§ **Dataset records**
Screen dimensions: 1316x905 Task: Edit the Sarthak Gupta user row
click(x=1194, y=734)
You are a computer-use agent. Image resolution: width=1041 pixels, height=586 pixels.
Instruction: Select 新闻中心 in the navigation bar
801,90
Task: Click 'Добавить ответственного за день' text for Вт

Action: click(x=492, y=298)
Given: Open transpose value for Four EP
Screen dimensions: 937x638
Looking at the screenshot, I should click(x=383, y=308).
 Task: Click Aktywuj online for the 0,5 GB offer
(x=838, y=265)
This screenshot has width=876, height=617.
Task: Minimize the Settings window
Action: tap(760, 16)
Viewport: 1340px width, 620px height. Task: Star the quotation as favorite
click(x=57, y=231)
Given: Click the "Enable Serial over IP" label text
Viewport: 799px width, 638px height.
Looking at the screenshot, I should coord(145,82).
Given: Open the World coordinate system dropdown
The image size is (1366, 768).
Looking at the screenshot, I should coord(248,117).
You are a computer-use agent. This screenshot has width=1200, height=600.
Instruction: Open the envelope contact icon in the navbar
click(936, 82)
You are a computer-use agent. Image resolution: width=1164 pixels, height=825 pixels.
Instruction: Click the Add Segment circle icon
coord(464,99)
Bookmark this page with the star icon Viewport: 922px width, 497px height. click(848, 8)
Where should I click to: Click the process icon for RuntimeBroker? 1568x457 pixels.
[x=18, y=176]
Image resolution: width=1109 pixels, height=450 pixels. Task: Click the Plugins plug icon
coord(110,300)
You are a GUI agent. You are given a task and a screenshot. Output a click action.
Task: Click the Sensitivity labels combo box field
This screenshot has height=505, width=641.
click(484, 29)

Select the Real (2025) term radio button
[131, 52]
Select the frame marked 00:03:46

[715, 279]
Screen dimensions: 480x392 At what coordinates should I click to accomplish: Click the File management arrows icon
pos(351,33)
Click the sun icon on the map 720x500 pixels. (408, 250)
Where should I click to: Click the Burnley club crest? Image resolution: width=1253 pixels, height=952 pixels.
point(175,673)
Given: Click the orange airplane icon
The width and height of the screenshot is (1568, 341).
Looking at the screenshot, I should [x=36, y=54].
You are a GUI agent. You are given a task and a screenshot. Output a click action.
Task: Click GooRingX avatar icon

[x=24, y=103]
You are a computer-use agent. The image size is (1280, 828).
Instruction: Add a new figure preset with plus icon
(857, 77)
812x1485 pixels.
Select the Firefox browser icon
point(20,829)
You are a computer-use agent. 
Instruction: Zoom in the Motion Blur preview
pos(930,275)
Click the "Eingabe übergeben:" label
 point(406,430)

§ **PROBLEM STATEMENT**
Please copy every line of the data that carries the string "agent".

§ **TASK RESPONSE**
You are a computer-use agent. Image resolution: width=1041 pixels, height=586 pixels.
You are a computer-use agent. This screenshot has width=1200, height=600.
You are a computer-use agent. Image resolution: width=1164 pixels, height=825 pixels.
You are a GUI agent. You are given a task and a screenshot. Output a click action.
You are a GUI agent. You are given a task and a screenshot. Output a click action.
You are a computer-use agent. The image size is (1280, 828).
You are a computer-use agent. 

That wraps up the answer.